Dejan dan Bernadine Raih Peningkatan Percaya Diri Usai Tantangan Sulit di Orleans

Setelah melewati pekan yang sulit di Swiss Open, ganda campuran Indonesia Dejan Ferdinansyah dan Bernadine Anindya Wardana menunjukkan peningkatan kepercayaan diri saat berlaga di Orleans Masters 2026. Pasangan ini berhasil melaju ke babak 16 besar setelah mengalahkan wakil India, Dhruv Kapila/Tanisha Crasto, dengan skor 21-14 dan 21-18. Kemenangan tersebut menjadi momentum penting bagi mereka untuk bangkit dan memperbaiki performa setelah kekalahan di turnamen sebelumnya.

Dejan menyampaikan bahwa kemenangan di Orleans tidak terlepas dari fokus penuh pada strategi permainan dan komunikasi yang efektif antara dirinya dan Bernadine selama pertandingan. Ia juga mengaku menyesuaikan dengan kondisi lapangan serta karakter shuttlecock yang digunakan. “Saya coba fokus pada pola permainan sendiri dan berdiskusi dengan Bernadine agar kami bisa menjalankan taktik dengan baik,” ujarnya. Adaptasi ini menjadi kunci penting dalam merebut gim pertama yang kemudian meningkatkan keyakinan mereka menghadapi gim kedua.

Adaptasi Strategi dan Kondisi Lapangan

Menurut Dejan, faktor adaptasi terhadap shuttlecock yang lebih cepat dan keadaan arena menjadi tantangan tersendiri. Namun, dengan komunikasi intens bersama Bernadine, mereka bisa mengatur pembagian tugas di lapangan. Dejan menjelaskan bahwa ia mengarahkan strategi khusus kepada Bernadine untuk menjaga area tertentu, sementara ia fokus pada pola permainan yang diinginkan. Pola ini terbukti efektif dalam menekan lawan sejak awal pertemuan.

Bernadine menambahkan bahwa kecepatan shuttlecock membuat lawan sulit mengembangkan permainan optimal. “Kami berhasil memanfaatkan kondisi ini untuk memaksa lawan bermain dengan pola kami sendiri,” katanya. Pendekatan ini berhasil mengurangi sentuhan nyaman lawan, sehingga mereka pun lebih leluasa mengendalikan pertandingan.

Pembelajaran dari Pekan Sebelumnya

Kemenangan di Orleans juga menjadi momen refleksi bagi Dejan/Bernadine usai hasil kurang memuaskan di Swiss Open. Pada turnamen tersebut, mereka harus angkat koper lebih awal setelah dikalahkan sesama atlet Indonesia dalam babak pertama. Dejan mengakui bahwa hasil itu menjadi motivasi tambahan untuk tampil lebih baik di Orleans. Ia optimistis hasil positif di turnamen ini bisa membuka jalan bagi prestasi lebih tinggi ke depan.
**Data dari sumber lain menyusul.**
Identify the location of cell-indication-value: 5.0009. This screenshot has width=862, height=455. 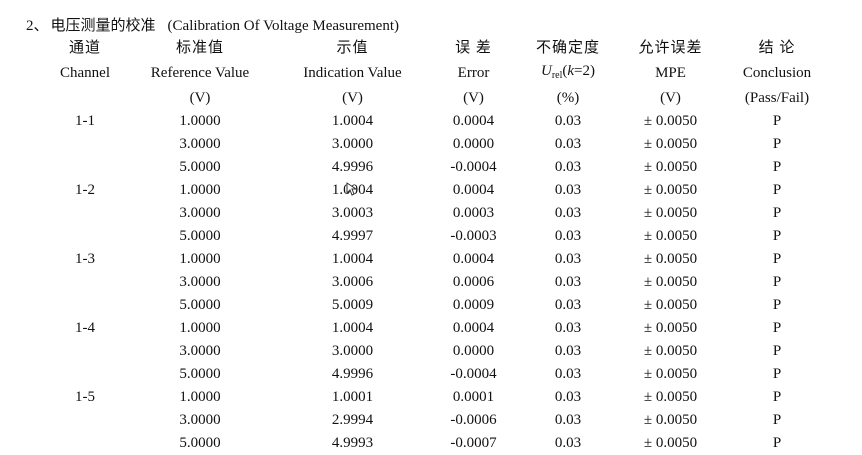
(352, 305).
Penting bagi pasangan ini untuk menjaga ritme permainan dan terus meningkatkan mental bertanding. Dengan catatan kemenangan ini, Dejan/Bernadine menegaskan komitmen mereka untuk tetap fokus dan tampil konsisten di sisa pertandingan Orleans Masters. Keberhasilan mereka juga diharapkan dapat memperkuat posisi Indonesia di sektor ganda campuran di kancah internasional.

Peluang Melaju Lebih Jauh di Orleans Masters

Melaju ke babak 16 besar merupakan bukti nyata peningkatan performa Dejan dan Bernadine setelah pekan pemanasan yang kurang maksimal. Kemenangan ini membuka peluang untuk meraih hasil yang jauh lebih baik di Orleans. Jika mampu mempertahankan komunikasi dan pola strategi efektif, mereka berpeluang menghadirkan kejutan di turnamen level Eropa ini.
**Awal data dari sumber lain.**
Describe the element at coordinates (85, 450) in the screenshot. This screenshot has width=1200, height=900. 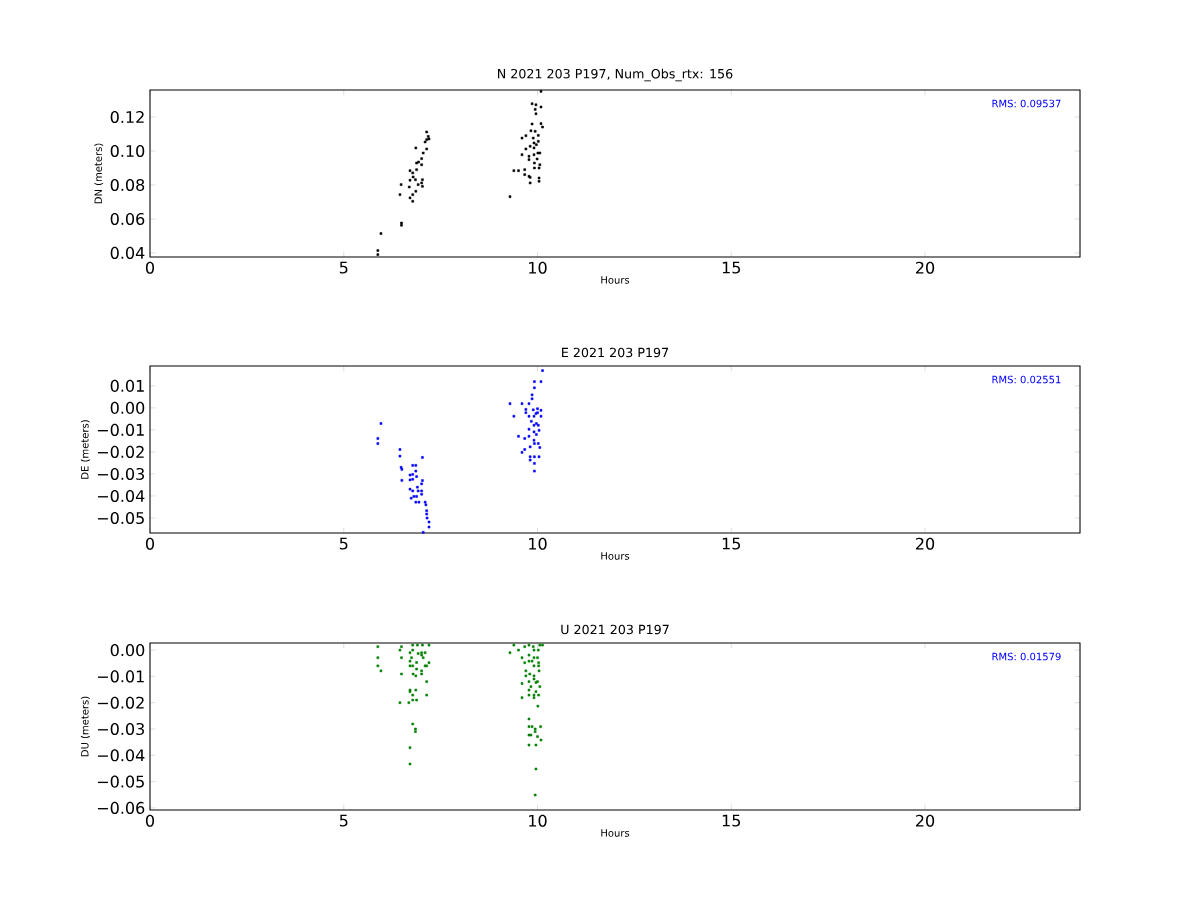
I see `y-axis-title: DE (meters)` at that location.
Berikut adalah poin penting dari penampilan Dejan/Bernadine di Orleans Masters 2026:

  1. Kemenangan 2-0 atas Dhruv Kapila/Tanisha Crasto membawa mereka ke babak 16 besar.
  2. Fokus pada pola permainan sendiri dan komunikasi intens menjadi kunci sukses.
  3. Adaptasi dengan kondisi lapangan dan shuttlecock memperkuat strategi.
  4. Pemanfaatan kecepatan shuttlecock untuk mengganggu ritme lawan.
  5. Menjadikan kekalahan di Swiss Open sebagai motivasi peningkatan performa.

Dengan perkembangan ini, Dejan dan Bernadine terus menunjukkan bahwa mereka siap bersaing dan menjaga asa Indonesia di sektor ganda campuran. Momentum kemenangan di Orleans Masters 2026 ini menjadi bukti bahwa mereka mampu bangkit dan tampil percaya diri untuk menghadapi tantangan selanjutnya.